A more expansive 4-3-3 shape has seen England excite and enthrall since then and if anything, Southgate was too cautious here. Denmark are a competent side with Christian Eriksen capable of causing any side problems but three centre-backs and two defensive-minded central midfielders felt like overkill in the circumstances.
England switched to 4-3-3 after the last World Cup because Southgate felt his defenders did not need as much protection and he wanted to pursue a more front-foot approach. They need to get back to that.
Southgate countered accusations of underperformance by listing the admittedly extraordinary circumstances these games were played in given the COVID-19 requirements, Foden and Greenwood's ill-discipline and Harry Maguire's saga in Greece when the squad was announced.
"I was determined we wouldn't leave here without something," he said. "We weren't going to come out here and be loose and frivolous and fold because of everything else that has been going on. We were a strong team of men, we needed that. To get through the two games the way the players have at this stage of the season... we shouldn't really have been playing, frankly. The situation with the clubs means it is not ideal for any of the players but the game went ahead and really we have to praise the effort and the endeavour of the players.
"It has been mayhem, frankly, for three weeks and two clean sheets, solid performances and a strong focus on playing is a great credit to the players who are here."

### Supplied entries

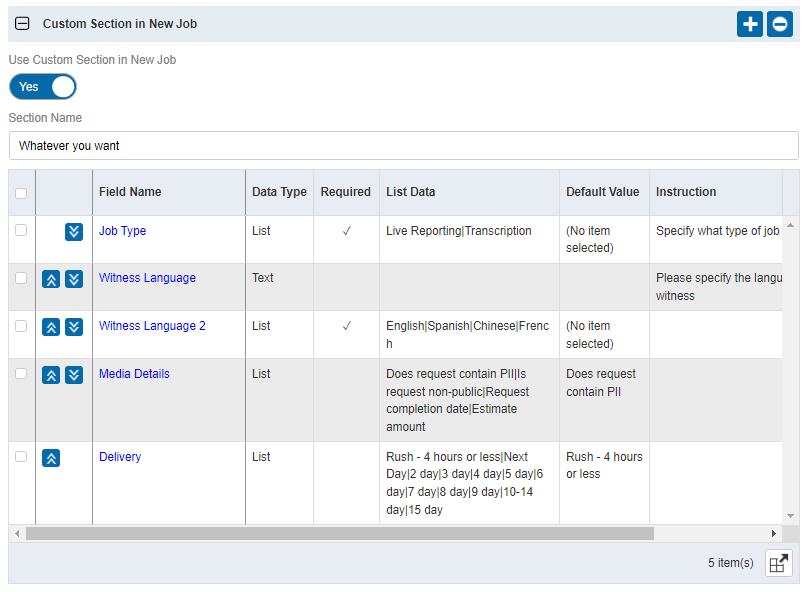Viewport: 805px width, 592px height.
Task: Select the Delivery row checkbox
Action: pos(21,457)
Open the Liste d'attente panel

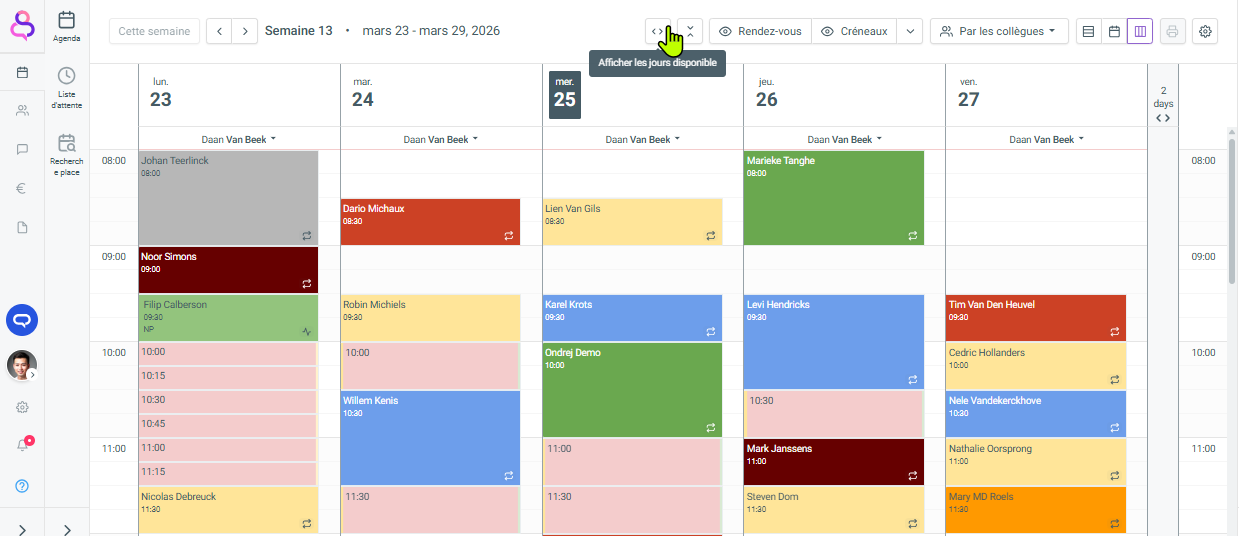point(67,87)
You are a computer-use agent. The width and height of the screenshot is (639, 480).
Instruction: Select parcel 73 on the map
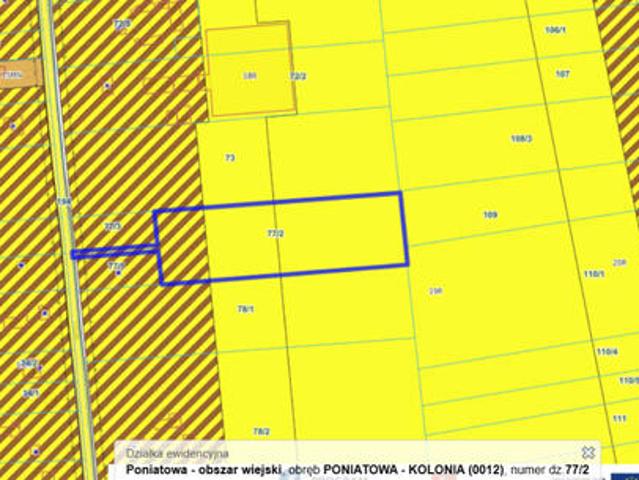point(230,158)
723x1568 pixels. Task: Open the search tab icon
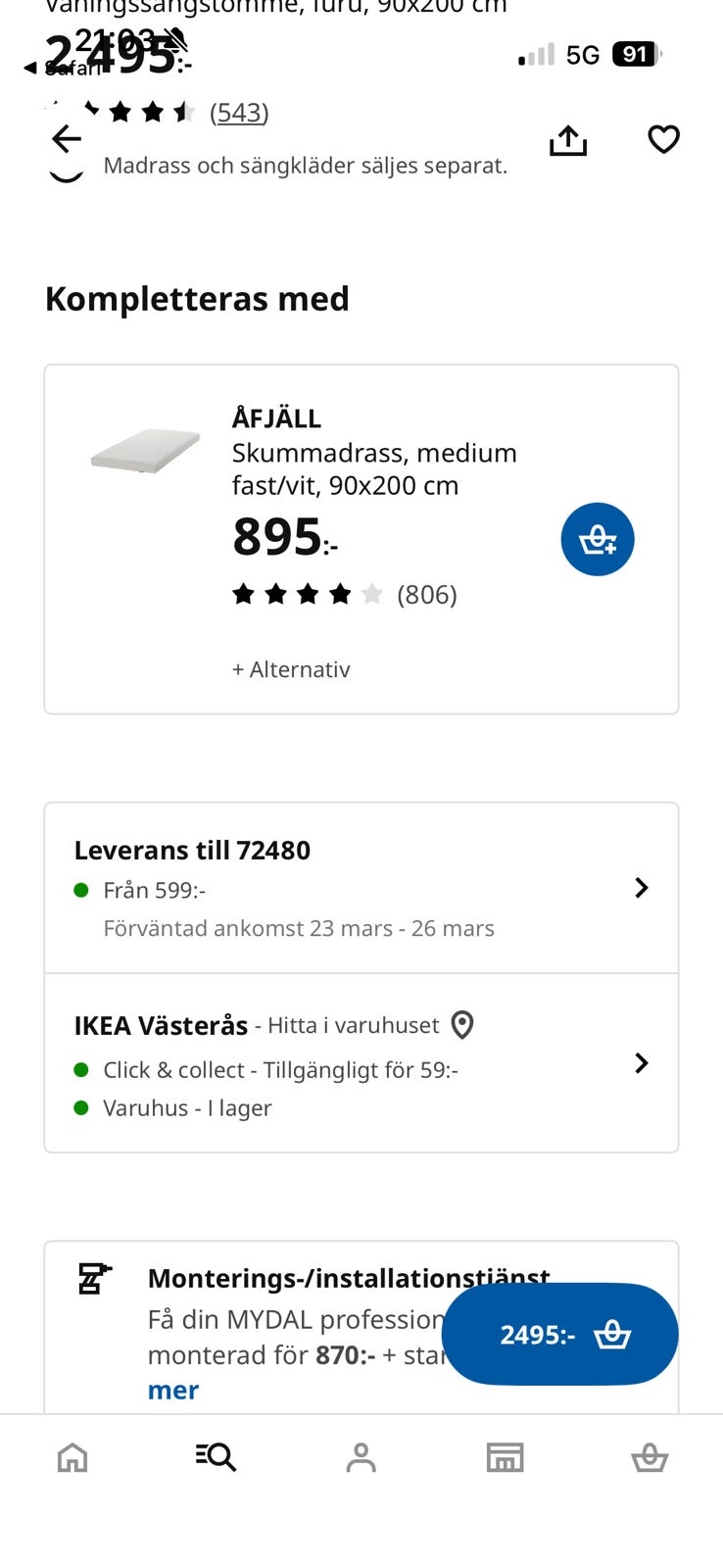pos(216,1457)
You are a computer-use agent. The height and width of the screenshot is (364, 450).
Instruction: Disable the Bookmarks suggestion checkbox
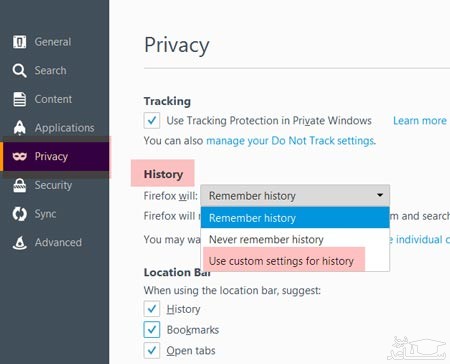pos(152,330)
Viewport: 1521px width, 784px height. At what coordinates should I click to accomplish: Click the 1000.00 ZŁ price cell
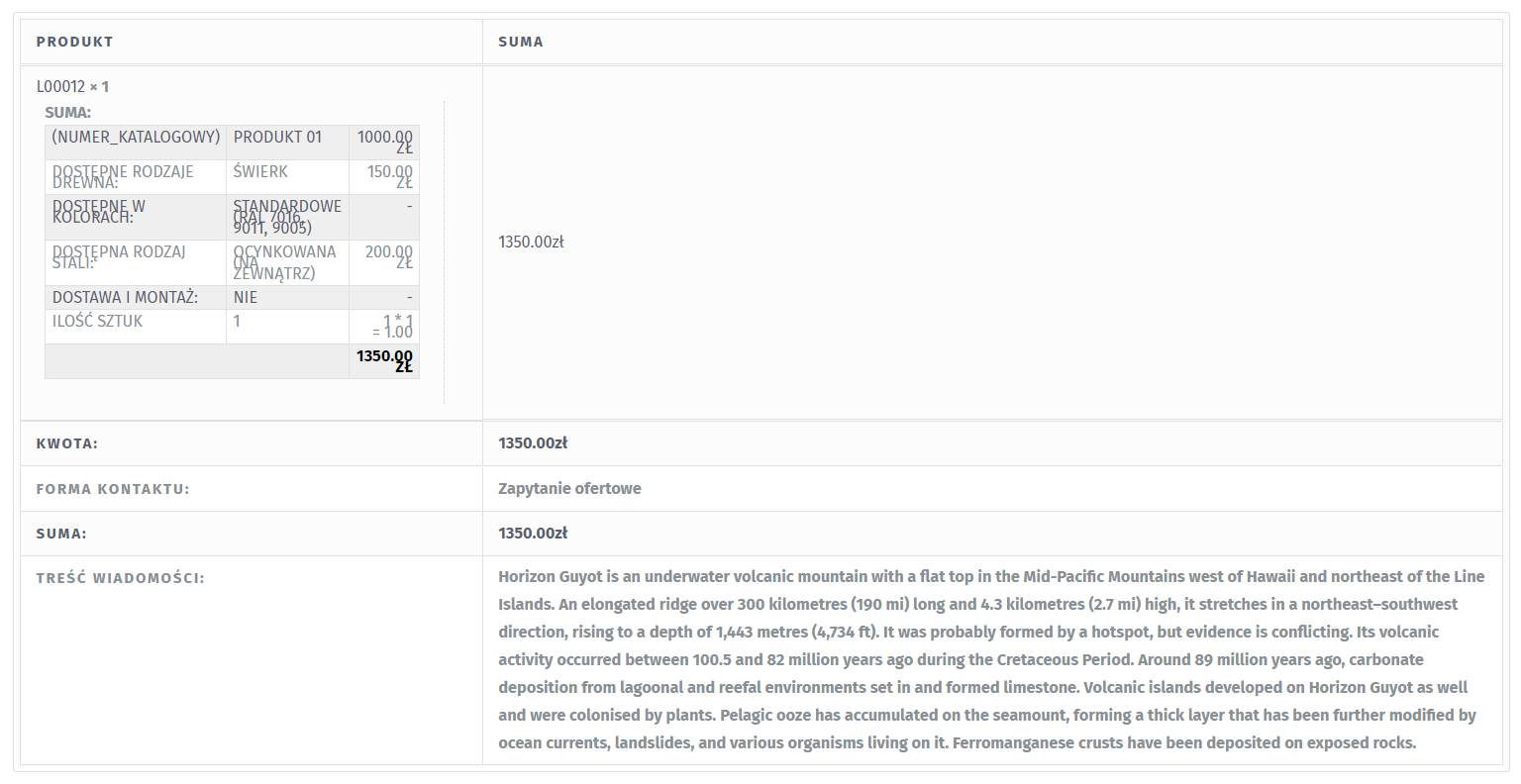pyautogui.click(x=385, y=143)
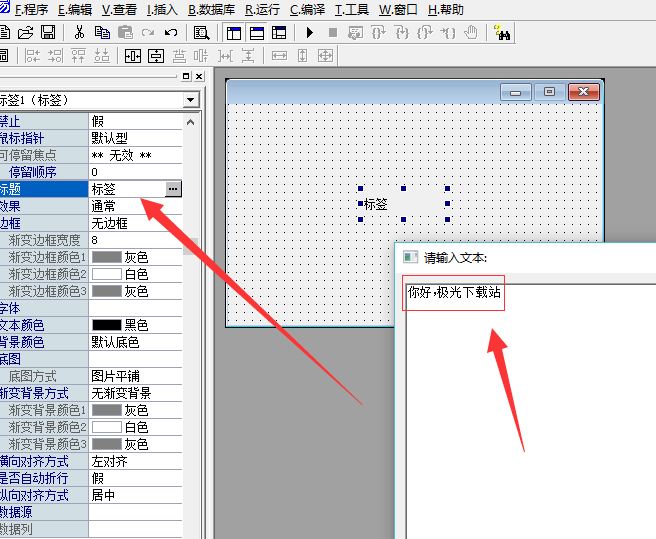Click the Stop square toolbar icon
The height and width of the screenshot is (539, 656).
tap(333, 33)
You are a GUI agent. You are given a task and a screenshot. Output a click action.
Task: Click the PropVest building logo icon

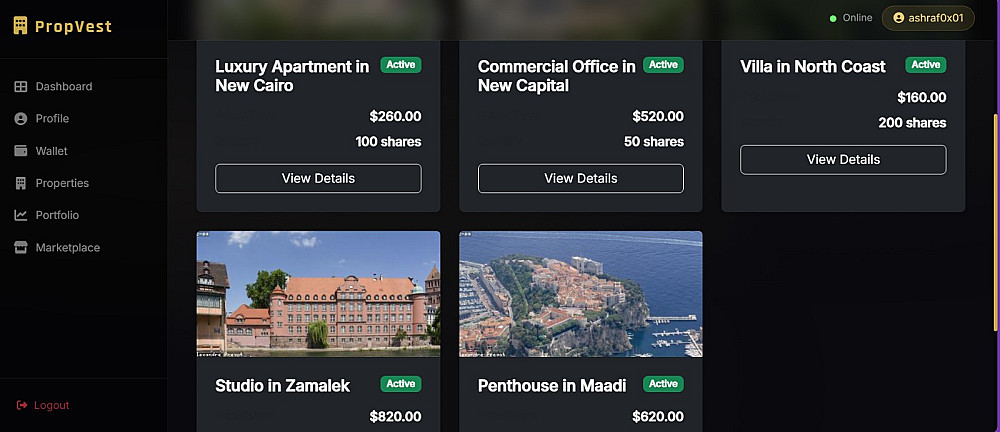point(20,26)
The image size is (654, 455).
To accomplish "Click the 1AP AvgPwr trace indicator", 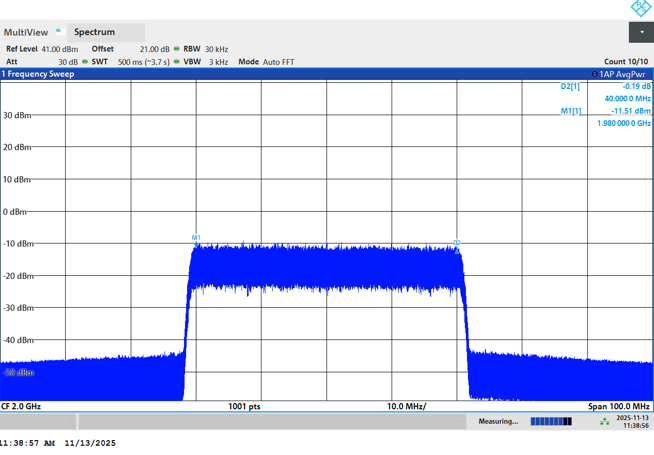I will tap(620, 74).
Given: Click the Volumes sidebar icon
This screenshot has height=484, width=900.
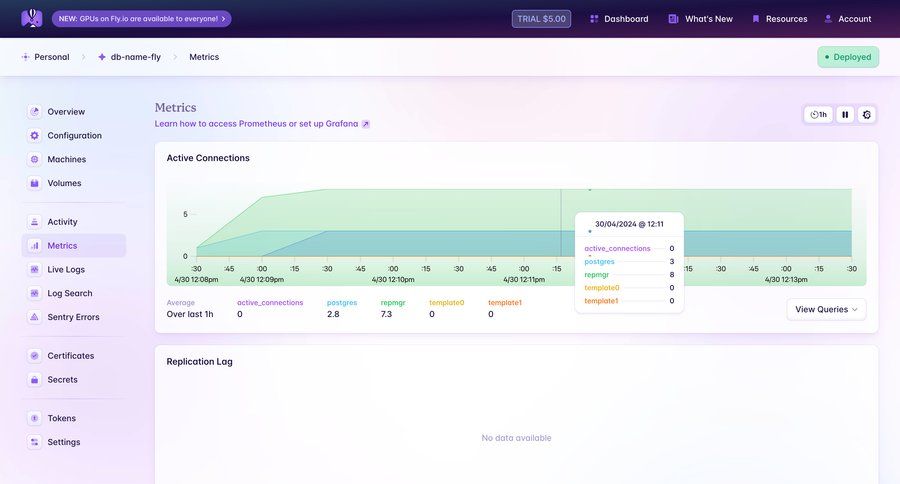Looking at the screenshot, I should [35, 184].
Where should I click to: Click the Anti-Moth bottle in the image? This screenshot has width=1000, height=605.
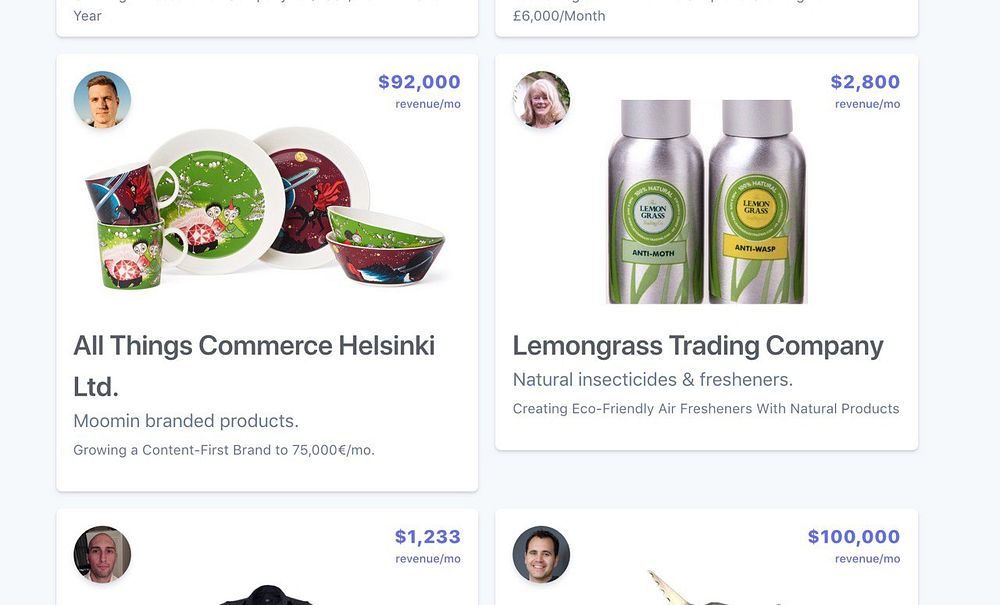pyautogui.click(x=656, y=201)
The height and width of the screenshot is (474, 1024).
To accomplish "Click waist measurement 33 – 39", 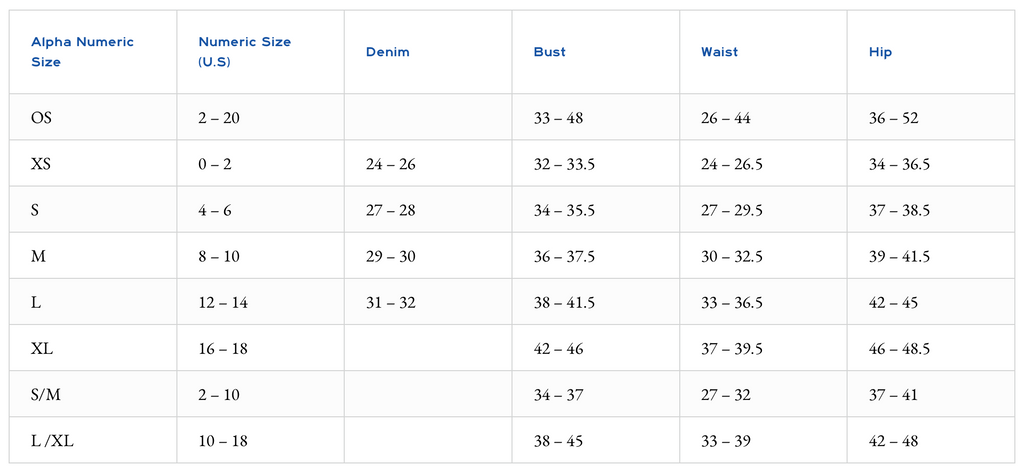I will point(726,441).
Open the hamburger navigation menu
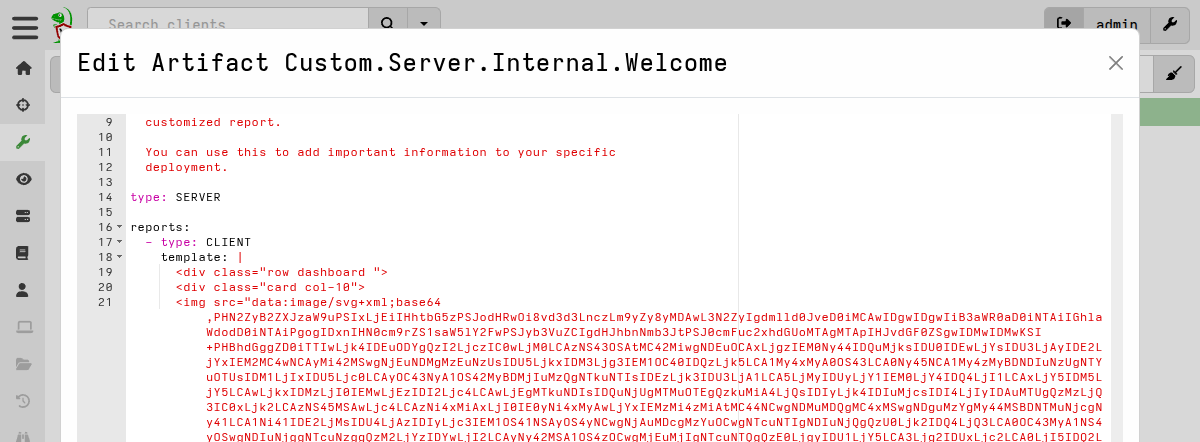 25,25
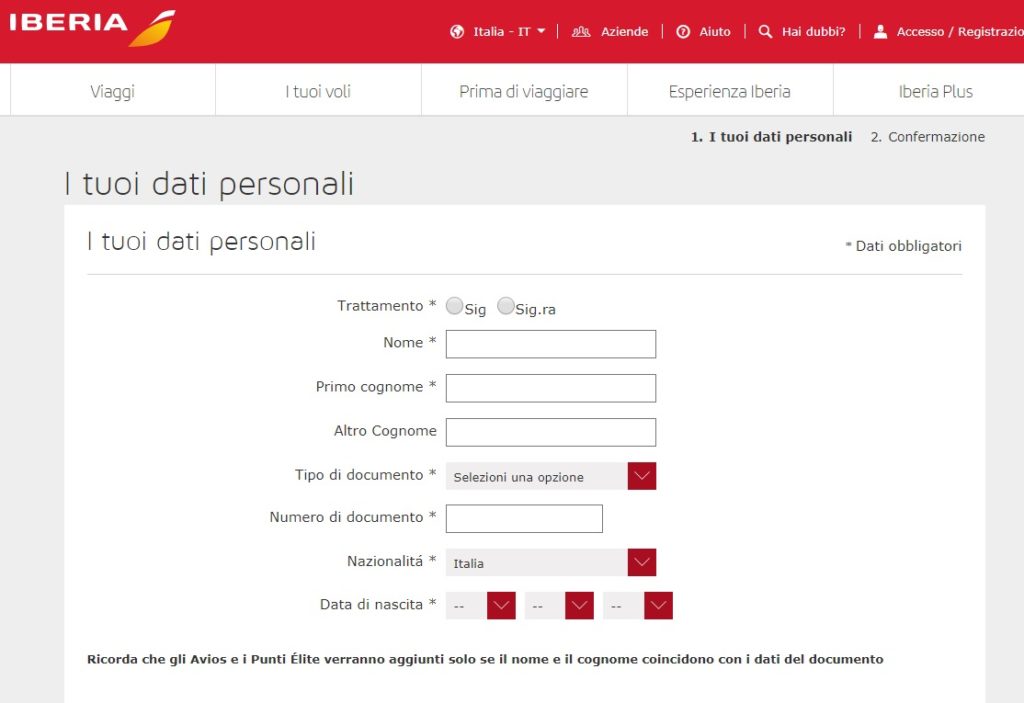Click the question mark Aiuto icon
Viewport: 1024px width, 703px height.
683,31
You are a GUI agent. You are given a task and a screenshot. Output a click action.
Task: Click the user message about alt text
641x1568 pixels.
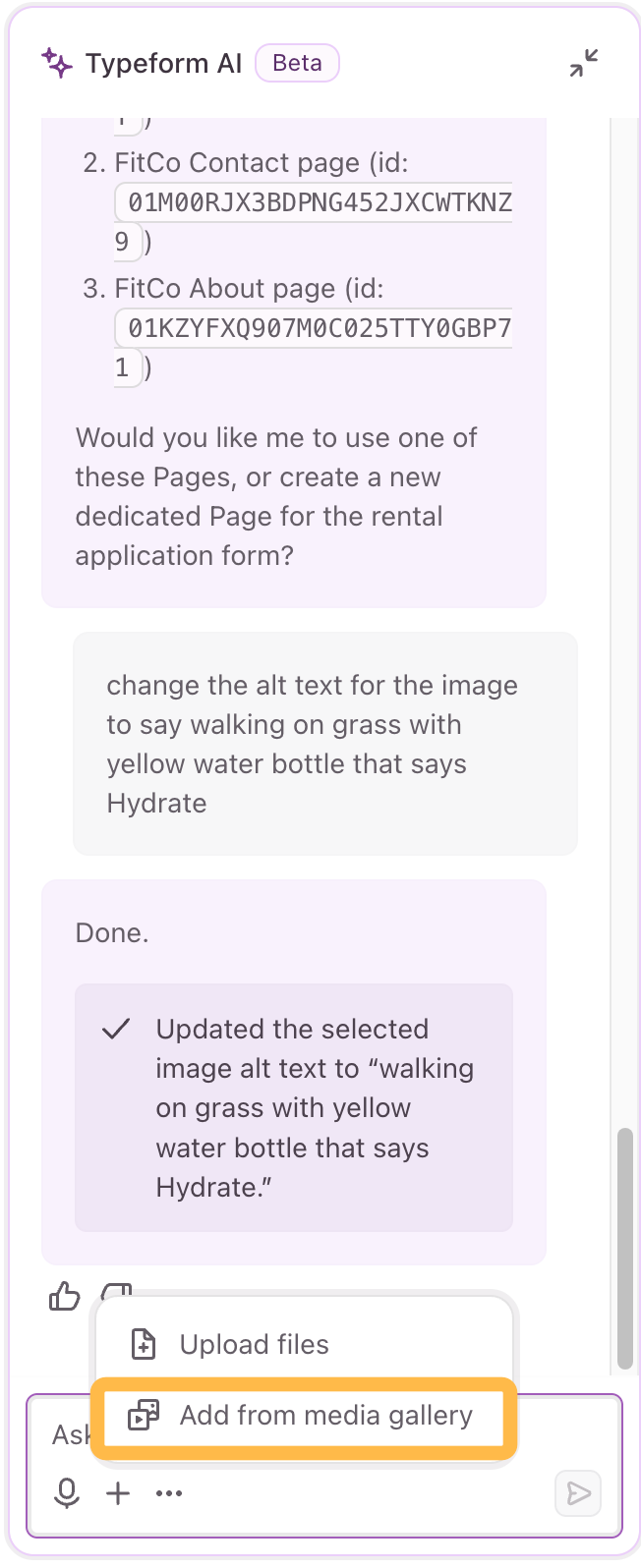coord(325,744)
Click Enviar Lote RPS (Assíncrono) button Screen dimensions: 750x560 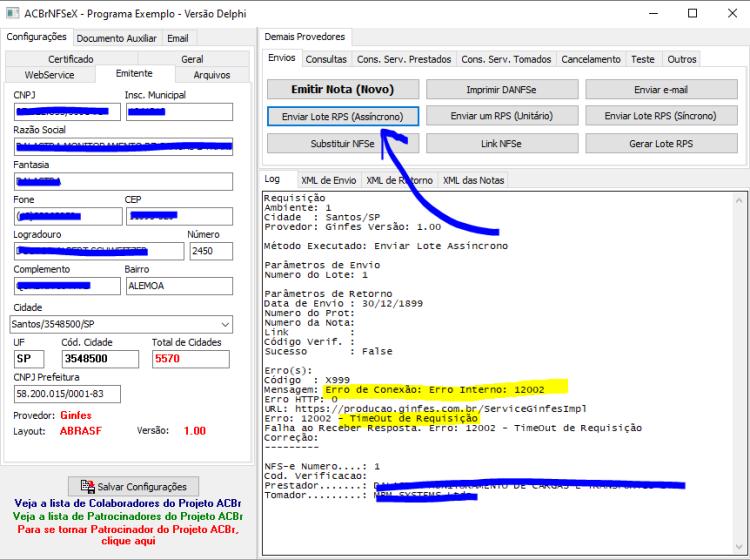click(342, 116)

### Brief 1
According to the passage on England's football team, what shape did England switch to after the last World Cup?
### Brief 2
Carry on the passage about England's football team and Southgate from the point where it stops.
The material has no connection to the text about England's football team.

### Exercise response 1
A 4-3-3 shape.

### Exercise response 2
It is reasonable to expect England will improve from here as the team for next summer's finals continues to emerge. Three of Sterling, Kane, Sancho and Marcus Rashford make England's best XI. Conor Coady was solid at centre-back on his debut and both he and Eric Dier will hope to challenge Joe Gomez as the preferred partner for Harry Maguire. But the composition of midfield is anyone's guess at this stage.
Nobody really advanced their case this month, leaving the absent pack of Harry Winks, Ross Barkley, Alex Oxlade-Chamberlain and James Maddison all scrambling with Rice, Phillips and Mount to form an effective midfield with Jordan Henderson.
Denmark had the better of the second-half chances, Eriksen blazing over late on, before Kane almost won it in stoppage time, rounding Kasper Schmeichel only for Mathias Jorgensen to clear the ball off the line. It was the second shot on target England managed all night.
Southgate, the man always in the middle, has plenty to ponder.